Oh how delightful is the sight of an aged believer richly imbued with the loving and unselfish spirit of his Master! How refreshing is it in this dreary world, to rest a while beneath some venerable palm tree, which spreads out its cooling branches as if the only object of its existence were to bless the passer-by! How cheering is it, amidst the selfish and dissatisfied throng around us, to meet with those who can smile through their own tears upon the happy and the gifted!
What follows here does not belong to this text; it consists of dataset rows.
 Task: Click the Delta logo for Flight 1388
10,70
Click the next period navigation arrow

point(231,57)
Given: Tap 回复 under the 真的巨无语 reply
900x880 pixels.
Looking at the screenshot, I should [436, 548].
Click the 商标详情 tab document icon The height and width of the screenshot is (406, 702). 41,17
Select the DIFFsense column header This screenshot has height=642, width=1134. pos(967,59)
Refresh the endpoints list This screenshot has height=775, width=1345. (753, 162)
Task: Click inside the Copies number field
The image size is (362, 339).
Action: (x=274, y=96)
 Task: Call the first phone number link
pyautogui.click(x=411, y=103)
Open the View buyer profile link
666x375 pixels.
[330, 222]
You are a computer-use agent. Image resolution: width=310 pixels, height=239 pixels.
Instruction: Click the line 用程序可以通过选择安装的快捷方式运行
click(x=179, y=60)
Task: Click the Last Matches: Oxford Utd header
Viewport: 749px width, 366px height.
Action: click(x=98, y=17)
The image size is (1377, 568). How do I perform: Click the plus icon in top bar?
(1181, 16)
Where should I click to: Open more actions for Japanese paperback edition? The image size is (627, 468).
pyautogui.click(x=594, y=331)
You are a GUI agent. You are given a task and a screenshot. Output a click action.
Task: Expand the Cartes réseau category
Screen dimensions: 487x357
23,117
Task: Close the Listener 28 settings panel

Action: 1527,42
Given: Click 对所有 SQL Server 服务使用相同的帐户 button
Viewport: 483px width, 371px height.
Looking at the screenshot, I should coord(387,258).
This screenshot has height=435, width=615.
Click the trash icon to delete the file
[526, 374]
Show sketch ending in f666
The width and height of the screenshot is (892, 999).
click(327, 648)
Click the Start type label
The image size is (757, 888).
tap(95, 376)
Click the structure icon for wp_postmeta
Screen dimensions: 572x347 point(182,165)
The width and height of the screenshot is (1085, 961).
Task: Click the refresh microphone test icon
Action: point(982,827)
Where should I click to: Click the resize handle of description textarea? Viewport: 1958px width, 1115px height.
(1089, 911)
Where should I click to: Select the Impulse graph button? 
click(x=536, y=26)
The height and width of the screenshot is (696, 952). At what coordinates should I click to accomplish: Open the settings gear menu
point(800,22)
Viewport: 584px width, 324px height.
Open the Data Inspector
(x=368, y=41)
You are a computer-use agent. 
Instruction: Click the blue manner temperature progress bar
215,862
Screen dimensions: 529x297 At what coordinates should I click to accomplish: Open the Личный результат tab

An aged servant of the Lord had survived all her near relatives; the last beloved object of her tender affections, of her constant recollection, was laid in the grave. Her life had been the scene of many sorrows, and there was but little sunshine to cheer the evening of her life. One day, as, lonely and blind, she sat by the fireside in her little parlor, a friend who called to see her found her — doing what? Murmuring over her desolate condition, and complaining that she was uncared-for and forgotten? No — but rejoicing in the happiness of others. A family whom she had known and loved in early life was to be gladdened on that day by the return of a long-absent member; and, through its dull and silent hours, her lips were often unclosed to express her delight at the thoughts of their meeting, her prayers that they might be blessed. "Were this my case," thought the listener, "I would have been repining that others had the comfort of tender relatives and loving friends, while I was left alone in the world, looking for none whose approach could console and gladden my solitary existence." The latter feeling is the emotion of the natural heart — the former of the Christian spirit. Reader, which would have been yours?